I have issues with the whole role the Pope has within the church, and what they believe to be true about the Pope. I have issues with his "infallibility" and we've seen throughout the course of history that many Popes have been very, very fallible. I have issues with the priest putting himself as a necessary participant in my communication with God. As though I cannot be forgiven directly, I cannot be in Communion with God unless I become Catholic, as though the human beings within the church know my heart, or could possibly know it well enough to decide if I can be in Communion with God, if I am forgiven when I ask for forgiveness.
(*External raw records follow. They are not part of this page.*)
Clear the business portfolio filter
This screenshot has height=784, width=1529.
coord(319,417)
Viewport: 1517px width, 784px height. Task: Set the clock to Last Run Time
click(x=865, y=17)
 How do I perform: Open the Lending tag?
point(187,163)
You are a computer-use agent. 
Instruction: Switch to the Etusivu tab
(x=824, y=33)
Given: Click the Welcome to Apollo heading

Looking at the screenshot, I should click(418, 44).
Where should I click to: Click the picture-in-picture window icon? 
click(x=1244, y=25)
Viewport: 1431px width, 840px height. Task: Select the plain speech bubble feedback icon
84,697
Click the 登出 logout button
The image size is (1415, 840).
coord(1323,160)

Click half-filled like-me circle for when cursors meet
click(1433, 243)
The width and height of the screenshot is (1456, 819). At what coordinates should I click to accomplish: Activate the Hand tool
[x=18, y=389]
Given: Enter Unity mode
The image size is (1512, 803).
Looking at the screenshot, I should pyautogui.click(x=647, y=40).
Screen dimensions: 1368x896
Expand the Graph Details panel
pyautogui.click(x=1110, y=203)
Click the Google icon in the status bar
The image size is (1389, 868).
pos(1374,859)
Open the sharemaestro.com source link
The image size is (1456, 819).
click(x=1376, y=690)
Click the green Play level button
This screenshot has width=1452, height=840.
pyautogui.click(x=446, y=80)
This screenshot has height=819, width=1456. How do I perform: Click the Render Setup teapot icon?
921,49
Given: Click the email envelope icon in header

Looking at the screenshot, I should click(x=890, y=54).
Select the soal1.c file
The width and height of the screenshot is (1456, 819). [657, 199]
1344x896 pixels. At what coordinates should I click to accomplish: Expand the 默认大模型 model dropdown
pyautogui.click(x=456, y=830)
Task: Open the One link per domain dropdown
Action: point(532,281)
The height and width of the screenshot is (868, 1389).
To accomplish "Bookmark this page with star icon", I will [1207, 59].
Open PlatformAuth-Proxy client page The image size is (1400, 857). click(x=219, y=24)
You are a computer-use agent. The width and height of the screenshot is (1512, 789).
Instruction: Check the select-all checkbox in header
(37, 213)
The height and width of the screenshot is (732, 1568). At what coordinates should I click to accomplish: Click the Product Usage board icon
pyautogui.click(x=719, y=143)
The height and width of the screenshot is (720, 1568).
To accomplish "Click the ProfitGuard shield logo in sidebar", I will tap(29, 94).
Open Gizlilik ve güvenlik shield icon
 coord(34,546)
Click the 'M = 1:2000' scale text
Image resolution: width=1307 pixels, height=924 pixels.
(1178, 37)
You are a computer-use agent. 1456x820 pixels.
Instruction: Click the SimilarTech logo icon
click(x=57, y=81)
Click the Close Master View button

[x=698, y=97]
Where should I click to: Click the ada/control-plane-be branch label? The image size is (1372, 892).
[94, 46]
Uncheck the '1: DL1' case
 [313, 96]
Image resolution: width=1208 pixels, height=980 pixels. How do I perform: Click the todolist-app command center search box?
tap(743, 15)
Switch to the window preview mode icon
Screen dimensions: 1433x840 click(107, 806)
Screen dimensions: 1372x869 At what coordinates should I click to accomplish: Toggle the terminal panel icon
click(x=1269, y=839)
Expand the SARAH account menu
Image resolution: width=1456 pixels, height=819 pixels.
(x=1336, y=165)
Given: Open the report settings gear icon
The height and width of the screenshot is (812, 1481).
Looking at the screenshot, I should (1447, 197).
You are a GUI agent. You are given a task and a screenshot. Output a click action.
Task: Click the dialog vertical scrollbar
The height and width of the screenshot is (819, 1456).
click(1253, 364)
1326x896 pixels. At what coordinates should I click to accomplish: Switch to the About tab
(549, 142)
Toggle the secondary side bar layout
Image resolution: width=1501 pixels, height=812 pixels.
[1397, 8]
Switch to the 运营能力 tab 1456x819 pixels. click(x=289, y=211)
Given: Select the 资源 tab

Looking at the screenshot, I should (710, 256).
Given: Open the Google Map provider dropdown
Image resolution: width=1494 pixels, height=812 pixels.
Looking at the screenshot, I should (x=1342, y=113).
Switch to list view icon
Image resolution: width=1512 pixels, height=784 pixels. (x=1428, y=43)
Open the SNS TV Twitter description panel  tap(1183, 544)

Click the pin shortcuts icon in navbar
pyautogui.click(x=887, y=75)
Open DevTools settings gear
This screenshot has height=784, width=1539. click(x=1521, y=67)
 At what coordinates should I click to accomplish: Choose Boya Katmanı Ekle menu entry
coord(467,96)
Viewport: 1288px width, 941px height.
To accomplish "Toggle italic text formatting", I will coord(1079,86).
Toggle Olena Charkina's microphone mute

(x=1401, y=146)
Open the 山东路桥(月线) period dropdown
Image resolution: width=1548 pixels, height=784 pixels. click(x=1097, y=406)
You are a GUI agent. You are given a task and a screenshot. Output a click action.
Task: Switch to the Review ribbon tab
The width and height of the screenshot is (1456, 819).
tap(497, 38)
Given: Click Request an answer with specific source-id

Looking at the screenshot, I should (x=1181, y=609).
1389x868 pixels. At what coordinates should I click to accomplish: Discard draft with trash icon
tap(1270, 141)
However, I have a good friend who is Orthodox Christian. This faith is older than Catholicism - it was the schism between those two as a result of the political situation at the time in Europe/Eastern Europe which resulted in the position of the Pope being established, and after which the Nicene Creed was "altered" by the Pope at the time, changing a fundamental Orthodox tenet of doctrine. I learned a lot through my friend Brent about Orthodoxy, and did a good bit of reading about it. While its doctrine and rituals are very firm and inflexible, somehow I am able to stomach that more than I can Catholicism. I think if any denomination has a right to claim it is the original Christianity, it is Orthodoxy. If it is in any way critical that we follow what was originally Christian, I think Orthodoxy is the way to go. But that is one big fat question - is it critical we follow and practice our faith and worship the way it was done back then? The Orthodox believe it is, because they don't trust themselves to read the bible, interpret it, and know what to do. They cite the fact that everyone else who has done that on their own has come up with different interpretations and approaches and beliefs and doctrines. So therefore, it's not possible to "do it right" or consistently, anyway. So if we, as fallible human beings 2000 years after the fact, actually cannot read these multiply translated versions of the Bible, and understand what was really meant by those words, what are we to do? Can we get the translations right, and understand the context in which it was written, with such a drastically different culture and political situation from so long ago? Should we be taking everything that literally anyway? Those are my major open issues. If we really cannot do that, then I think Orthodoxy makes a lot of sense. The religious clergy never decide anything alone - everything is done in the context of a large group of scholarly, learned clergypeople, praying that if they can collectively agree on something, it must be due to divine wisdom being imparted on them. And the clergy are there to help their followers understand the Bible and know what God expects of them.
And, on the other hand, there's Buddhism. Having done a lot of thinking and participating in my yoga classes, I find this philosophy enlightening, and inspiring. I think it doesn't conflict with Christianity, but can go hand in hand. Buddha isn't "God". Buddha is the being inside each of us which joins with the higher power. That within us which is divine, our true selves. I see this marrying nicely with the idea that God created each of us exactly as we should be, and that we ought to seek union between our divine nature and God Himself.
So, on Sunday, I was in church with my husband, daughter, and his grandmother. A priest came to talk about how he came upon the priesthood as his true vocation, and how he feels about Catholicism specifically. It was very judgmental, very self-centered, in my opinion. I was so turned off. I do not know how I can be so turned off by a facet of Christianity, when one even stronger in their exclusivity (Orthodoxy) does not turn me off at all. Food for thought.